#### [Collected data entries]
....................

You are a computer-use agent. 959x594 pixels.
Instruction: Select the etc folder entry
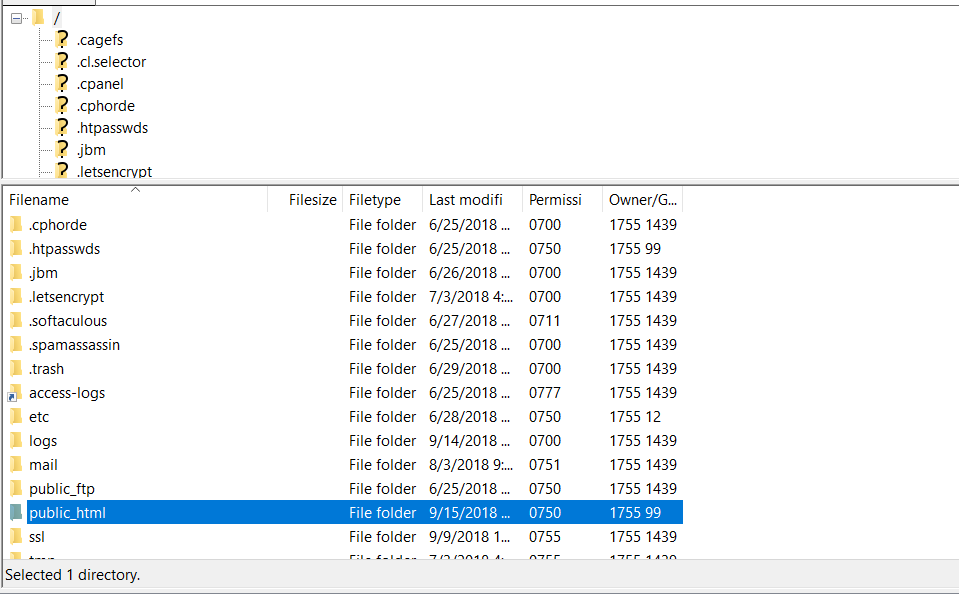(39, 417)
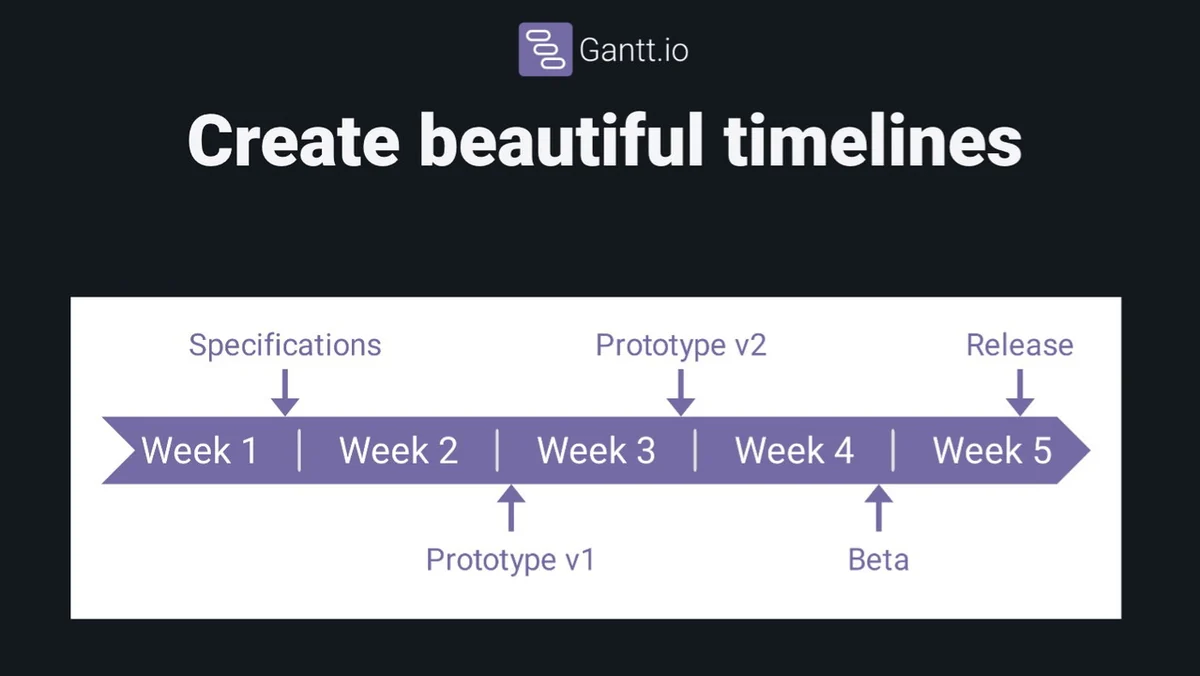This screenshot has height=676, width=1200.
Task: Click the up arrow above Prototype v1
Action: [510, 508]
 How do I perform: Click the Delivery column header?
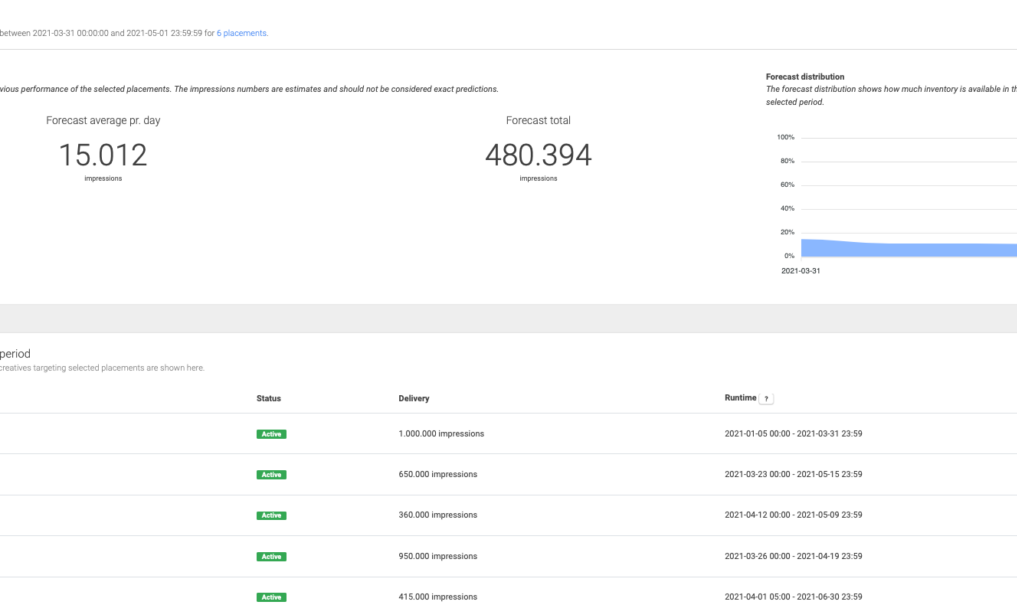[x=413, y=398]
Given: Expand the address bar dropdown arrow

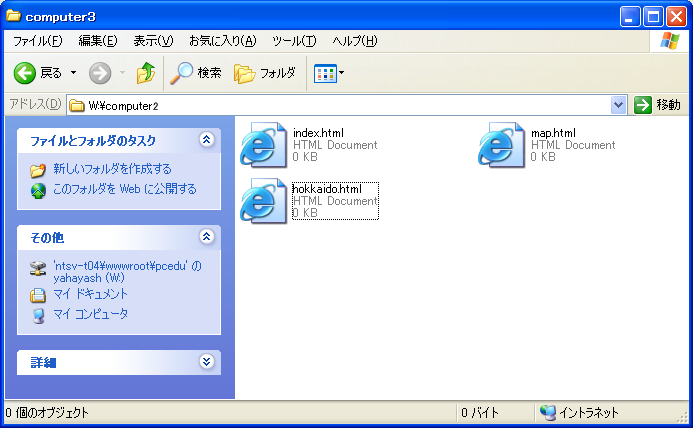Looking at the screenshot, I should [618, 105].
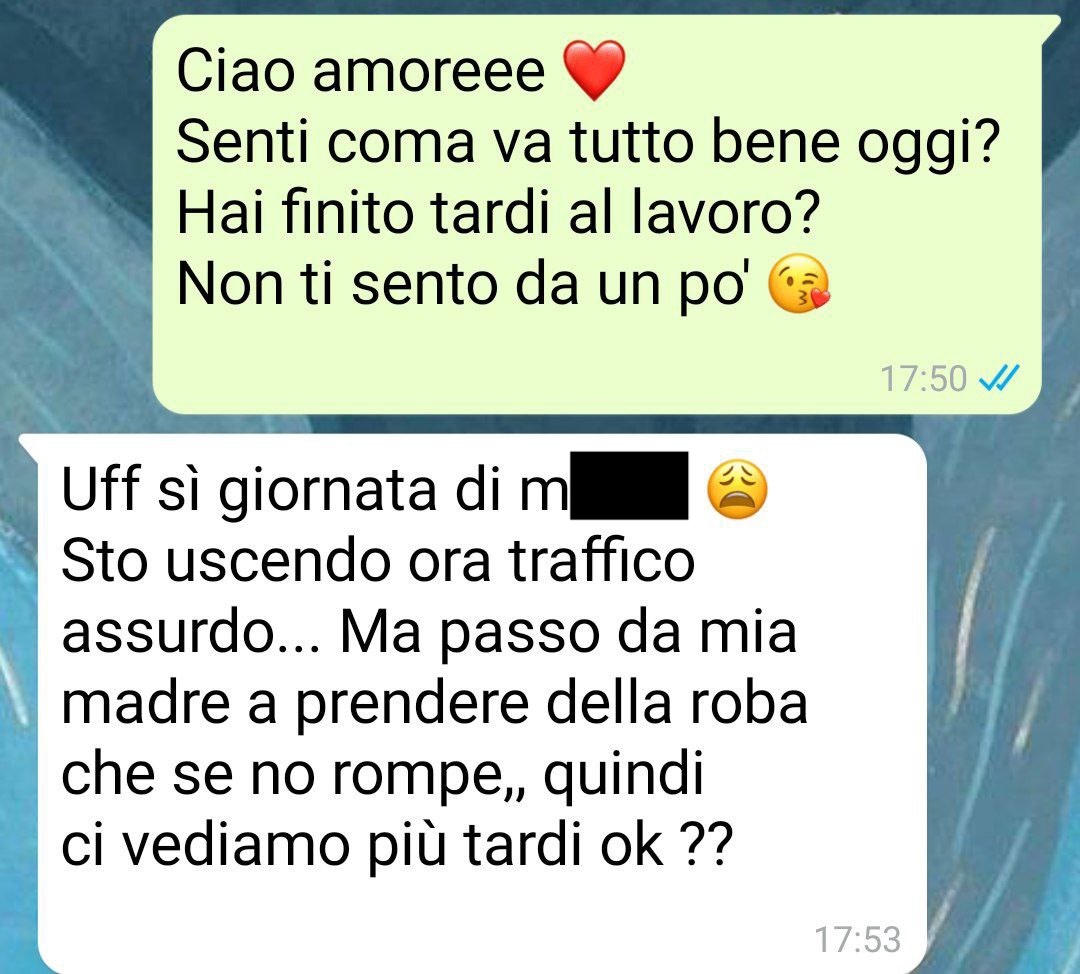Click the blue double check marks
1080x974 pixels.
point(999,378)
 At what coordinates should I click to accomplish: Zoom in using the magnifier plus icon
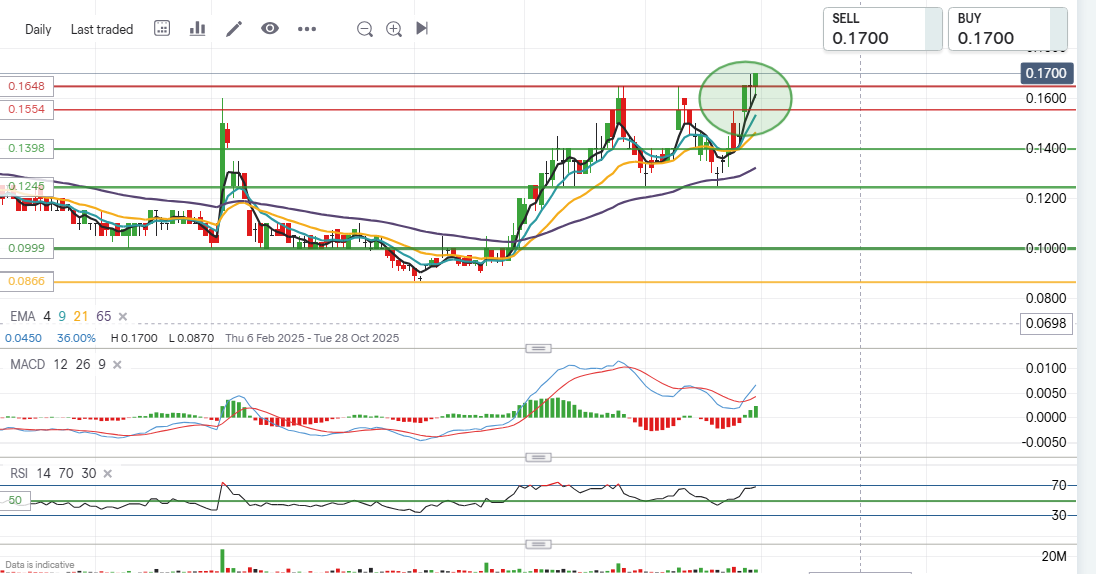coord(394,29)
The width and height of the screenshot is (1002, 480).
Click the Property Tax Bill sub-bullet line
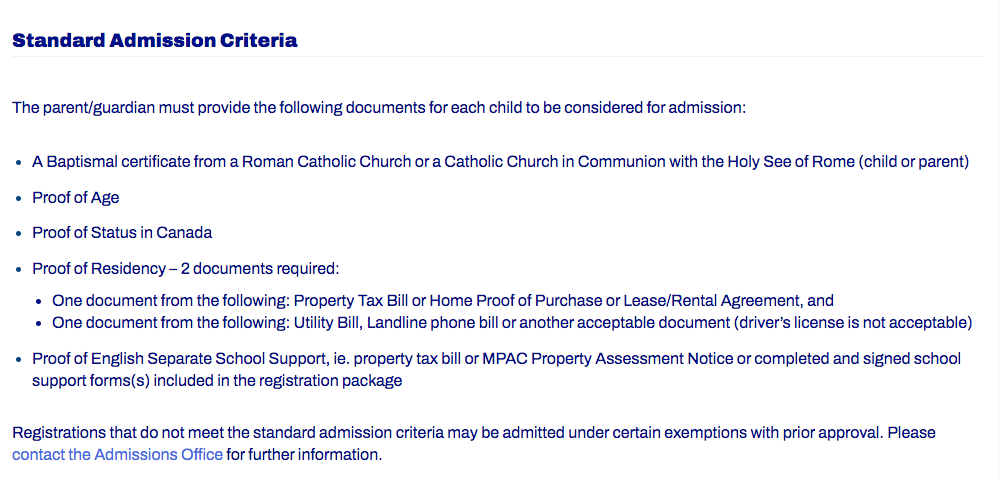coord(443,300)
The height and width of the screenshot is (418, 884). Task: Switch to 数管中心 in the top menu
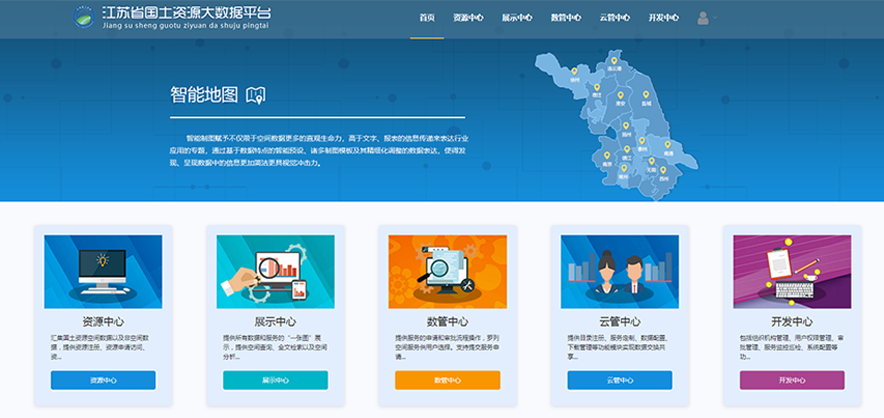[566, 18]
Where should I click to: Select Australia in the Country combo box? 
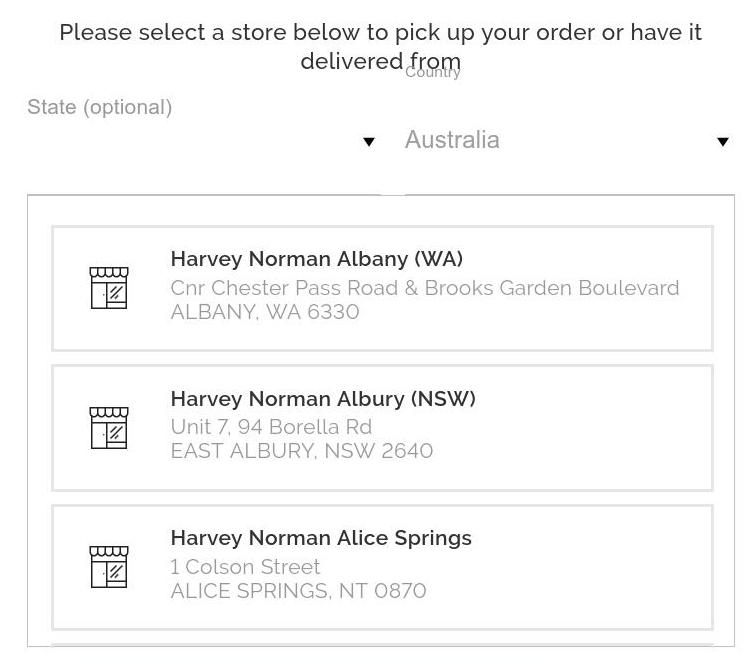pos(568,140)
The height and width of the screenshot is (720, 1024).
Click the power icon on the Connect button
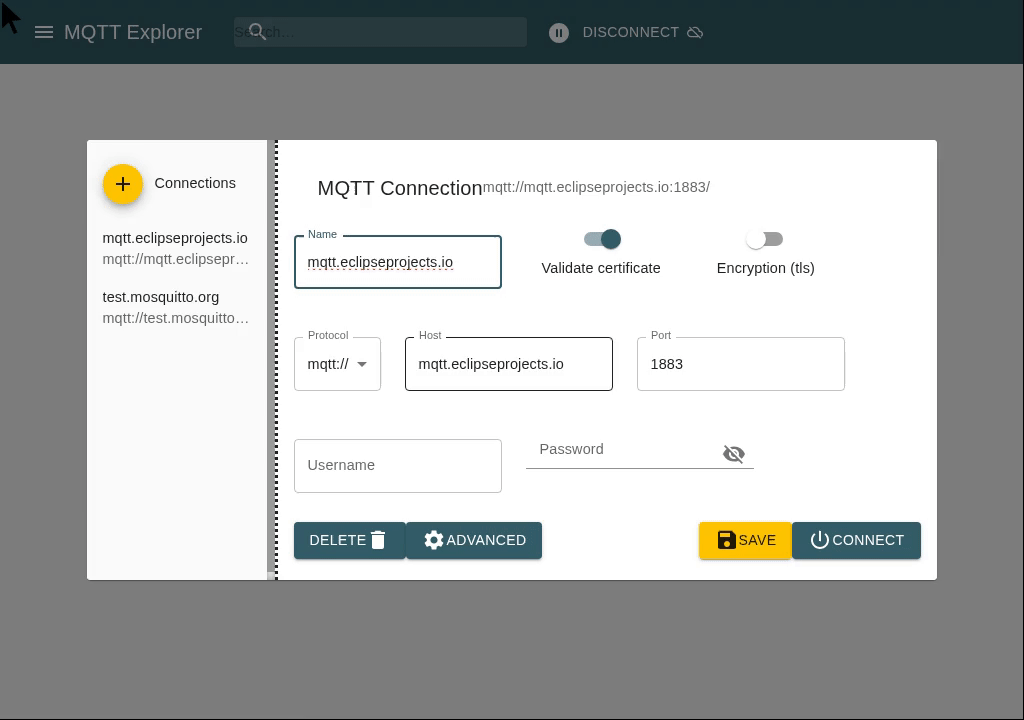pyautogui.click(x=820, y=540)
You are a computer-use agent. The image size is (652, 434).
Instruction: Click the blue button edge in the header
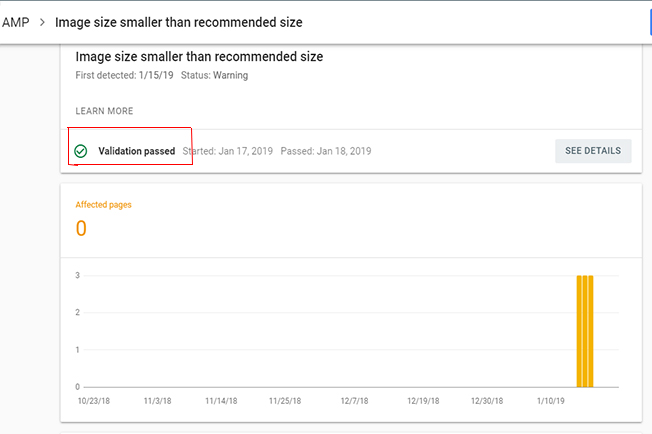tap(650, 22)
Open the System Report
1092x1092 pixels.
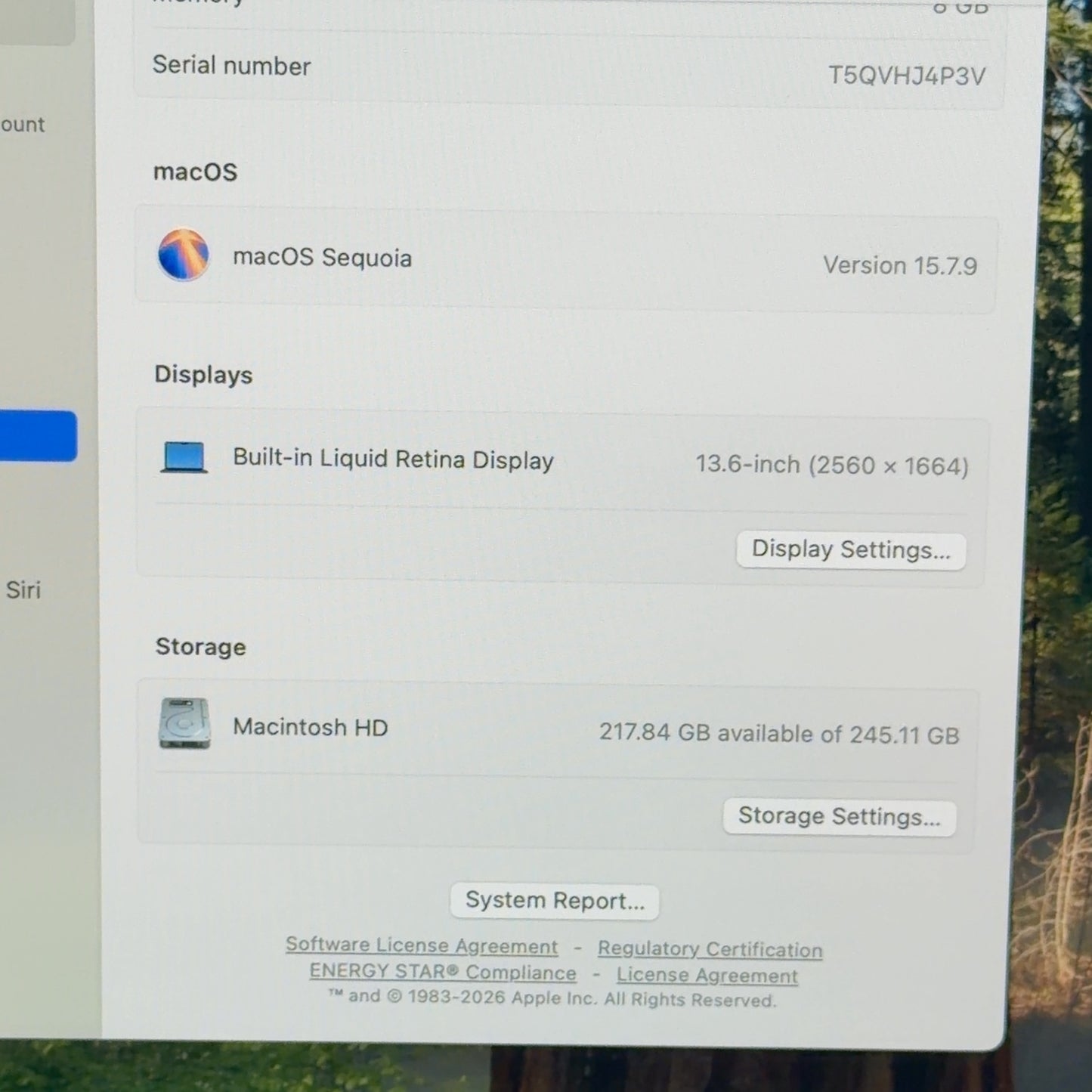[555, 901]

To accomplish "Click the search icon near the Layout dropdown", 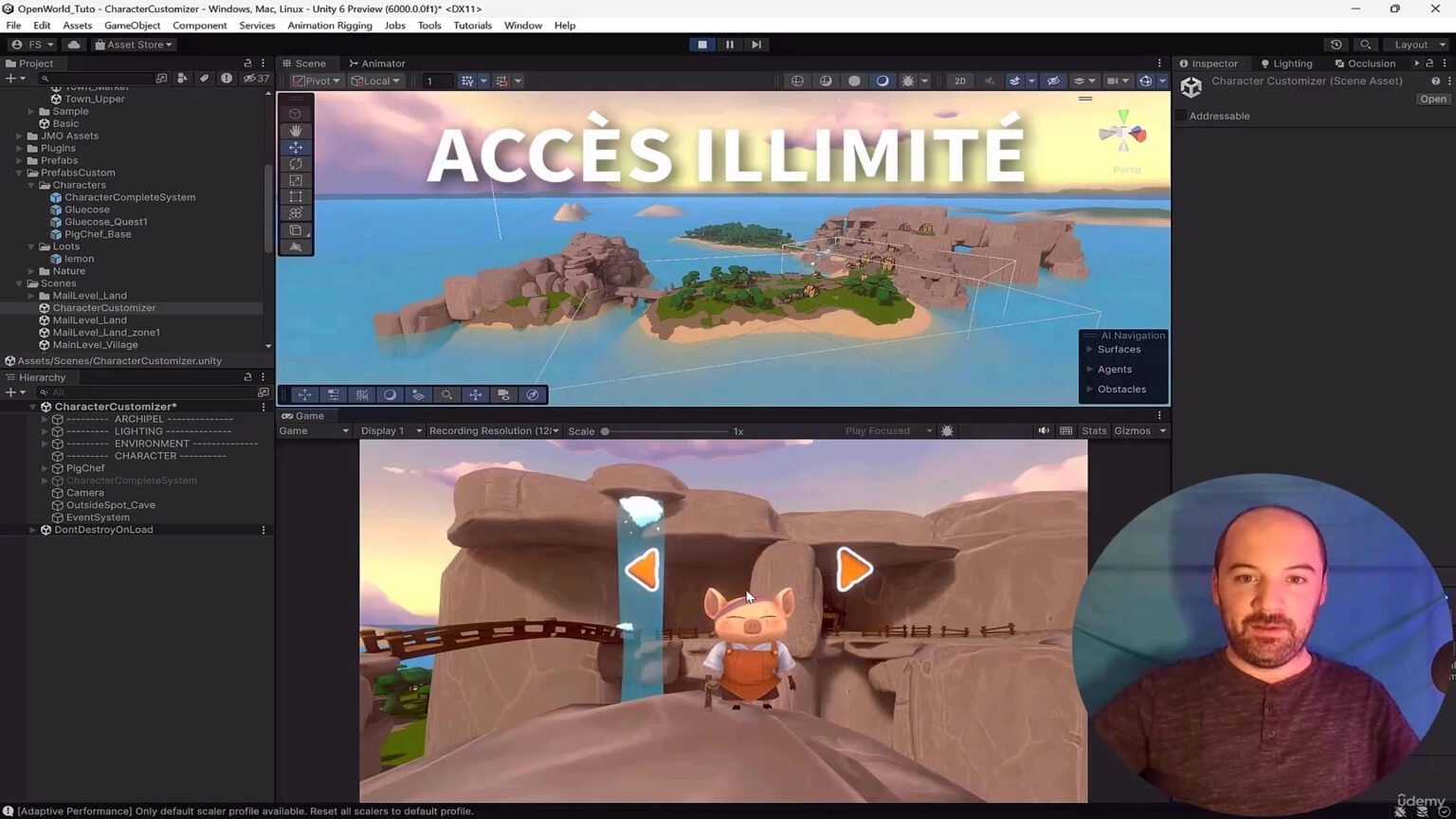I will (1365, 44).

....................

#### [Exercise]
Report how many lines of the data above hold the string "agent". Nothing else belongs in the answer.

#### [Response to the exercise]
2